[Data extracted from a collection]
+ + +

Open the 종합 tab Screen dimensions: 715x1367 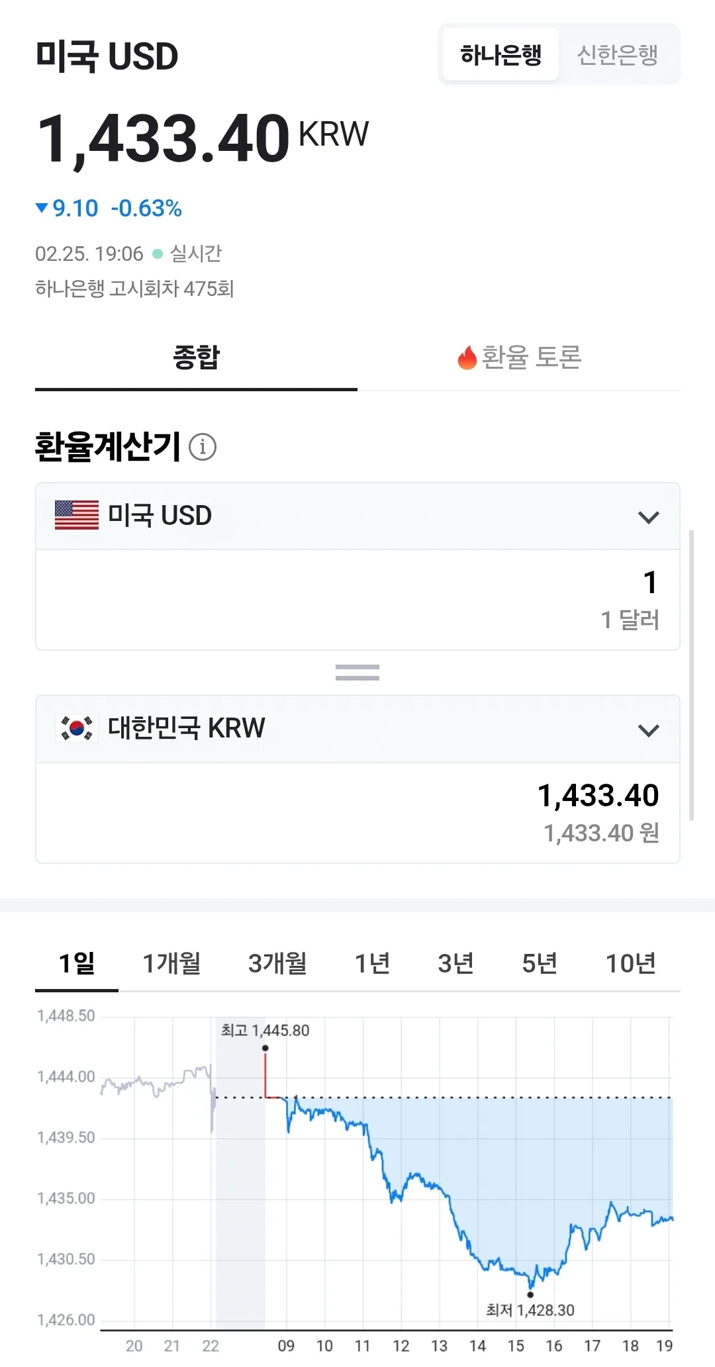tap(196, 357)
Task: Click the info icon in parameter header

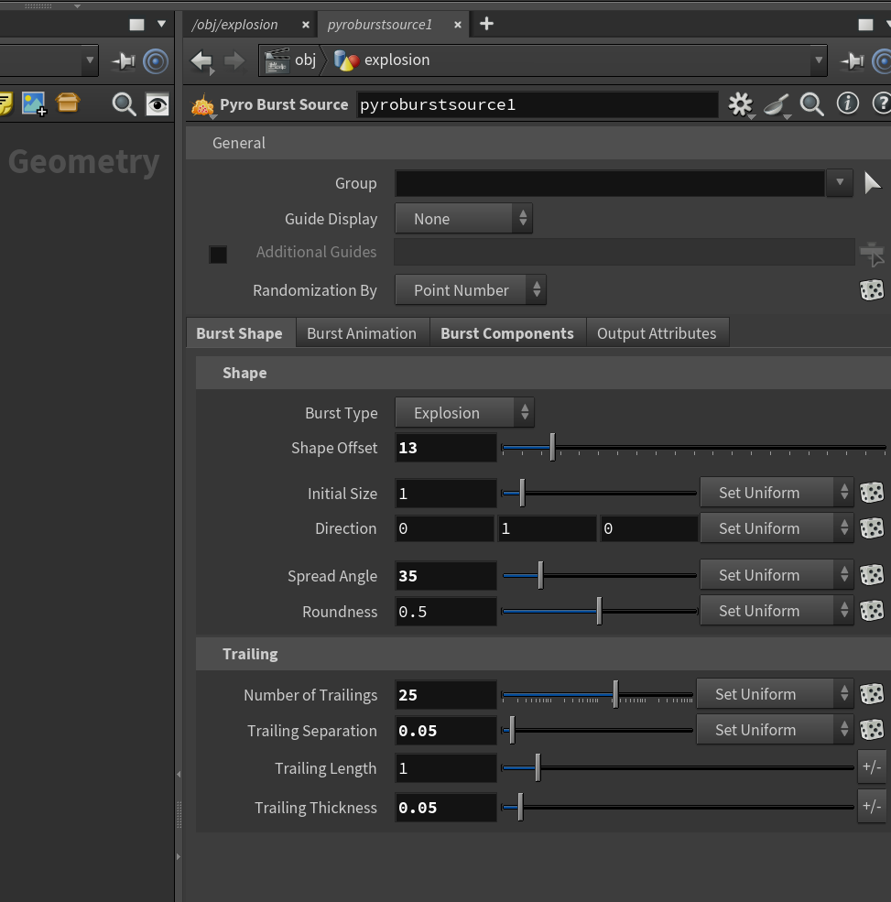Action: pos(847,104)
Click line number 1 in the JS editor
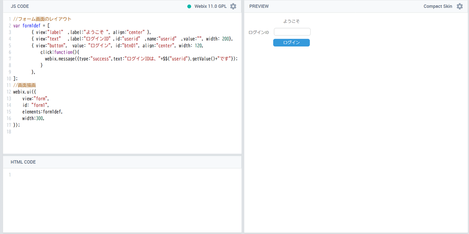This screenshot has height=234, width=469. point(9,19)
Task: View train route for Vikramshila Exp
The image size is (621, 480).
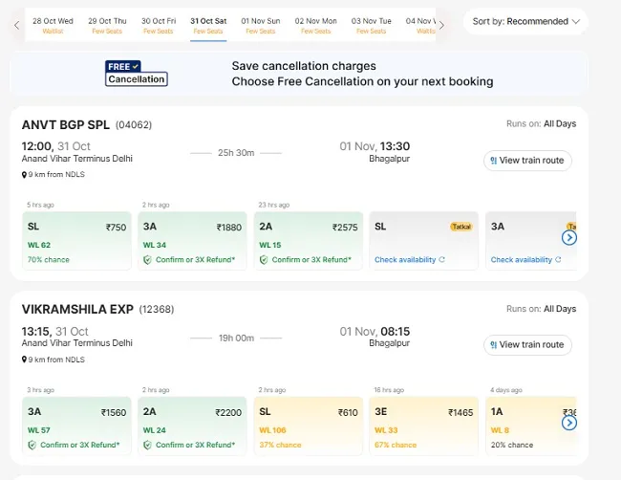Action: point(527,345)
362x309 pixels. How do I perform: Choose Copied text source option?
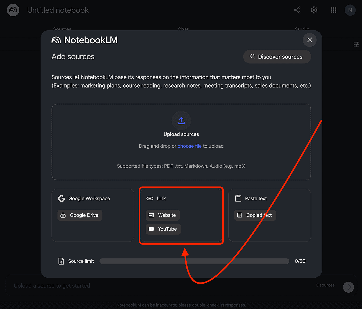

+ + +

== What this task involves ==
Word for word, copy the lines from the one with "Task: Click the info icon in parameter header" through the end of the entries above, and do not include any picture.

== Answer for the task ==
Task: Click the info icon in parameter header

Action: pos(847,104)
Click line number 1 in the JS editor
This screenshot has height=234, width=469. point(9,19)
Task: View train route for Vikramshila Exp
The image size is (621, 480).
Action: point(527,345)
362x309 pixels. How do I perform: Choose Copied text source option?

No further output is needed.